Sources in U.S. Intelligence apparently claimed that there was only one “window” through which to strike at bin Laden, and that the only time they could hope to hit his Afghan fastness by this remote means was on the night of Monica Lewinsky’s return to the grand jury. Let’s assume they were correct. After all, they helped build and equip his camps and they may know something we don’t (even if they ended up missing him). Furthermore, the hideous Taliban regime is not available for the receiving of diplomatic notes, has even executed some Iranian envoys and seems in other ways to be deaf to shame.

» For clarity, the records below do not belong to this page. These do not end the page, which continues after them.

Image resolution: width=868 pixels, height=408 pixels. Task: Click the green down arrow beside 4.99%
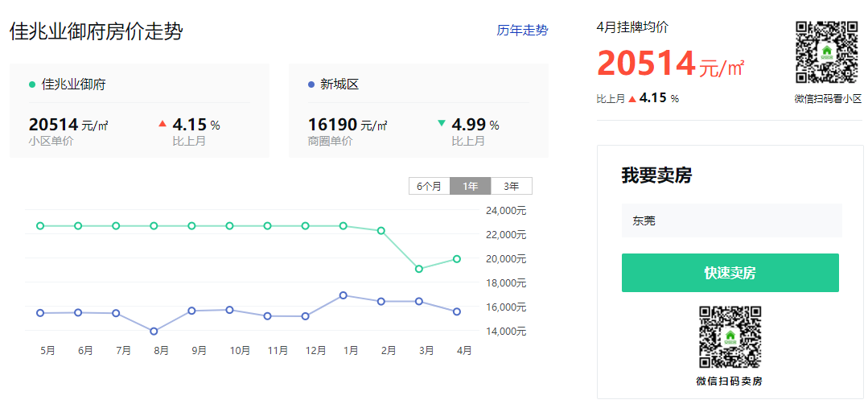point(441,123)
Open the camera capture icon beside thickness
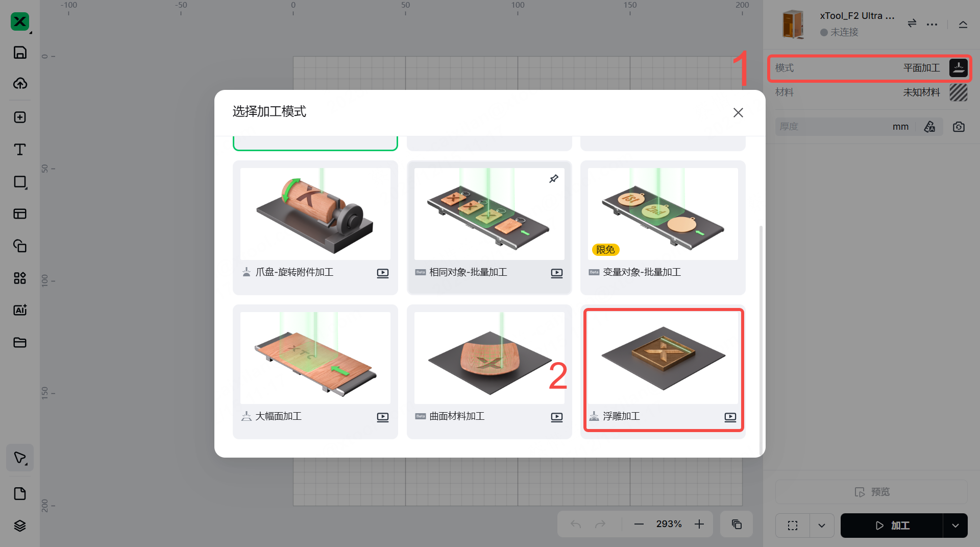The width and height of the screenshot is (980, 547). tap(959, 127)
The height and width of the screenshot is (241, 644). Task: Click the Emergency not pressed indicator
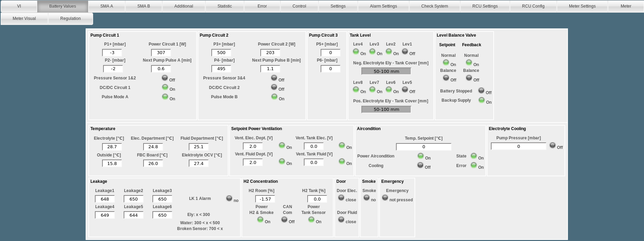(x=385, y=198)
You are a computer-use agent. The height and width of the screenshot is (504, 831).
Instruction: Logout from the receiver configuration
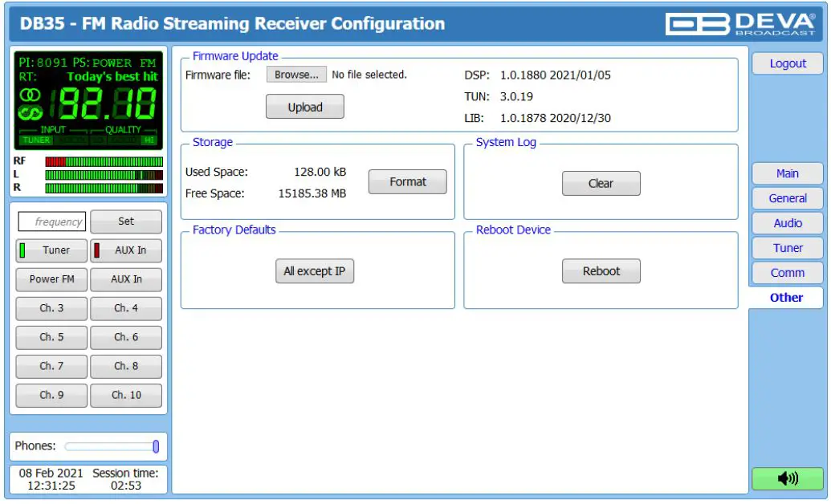[786, 63]
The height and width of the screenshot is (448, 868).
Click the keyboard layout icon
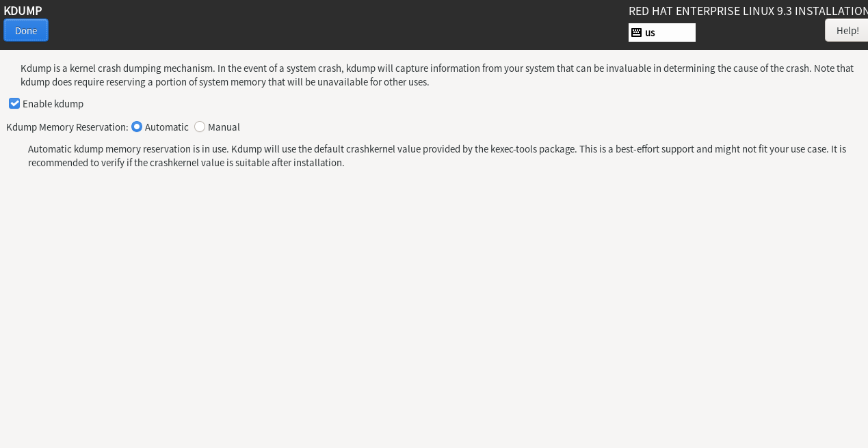[x=636, y=32]
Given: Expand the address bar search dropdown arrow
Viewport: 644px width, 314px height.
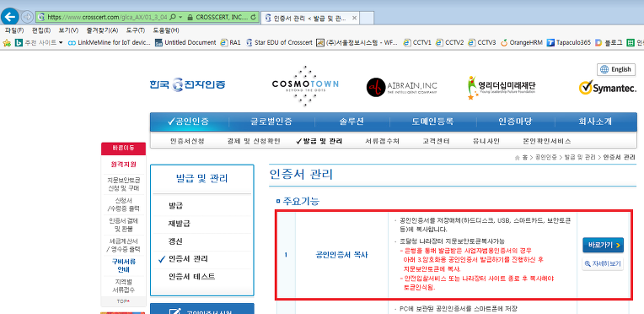Looking at the screenshot, I should [x=180, y=17].
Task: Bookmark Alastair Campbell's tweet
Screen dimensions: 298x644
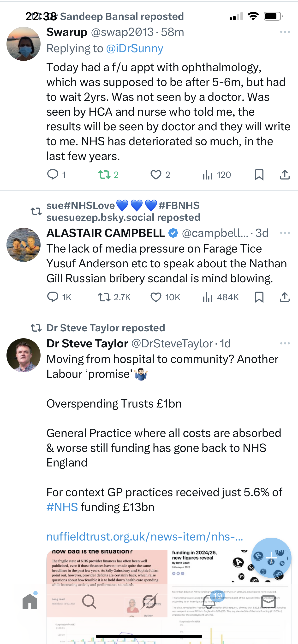Action: [259, 297]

But Khartoum? There are two separate but related questions here. First, was the Al-Shifa factory a Tom Clancy cauldron of devil’s brew? Second, did it have to be hit that very night? The first question does involve the second, but for convenience let’s summarize its headings. The administration said that no medical or commercial products were made at Al-Shifa. It added that the factory was directly related to bin Laden’s occult commercial empire. It further said that the traces of the chemical compound EMPTA had been found in the soil outside the plant. Within days, there was an amazingly swift climb-down from all these claims:
- Vials of medicine and other evidence of civilian pharmaceutical manufacture were visible in photographs of the first day’s debris. The German ambassador to Sudan, Werner Daum, sent a sarcastic cable to Bonn saying that he knew this all along. The British engineer who built the plant, Tom Carnaffin, attested that the plant had no space for the off-the-record experimental work. Other engineers and architects pointed out that the factory had no air-sealed doors, essential if poison gas is to be on the menu. The Sudanese government called loudly for an international inspection, which the Clinton administration — once so confident — declined to endorse. By the first week in September, Defense Secretary William Cohen admitted that he “should have known” that Al-Shifa made medical and agricultural products.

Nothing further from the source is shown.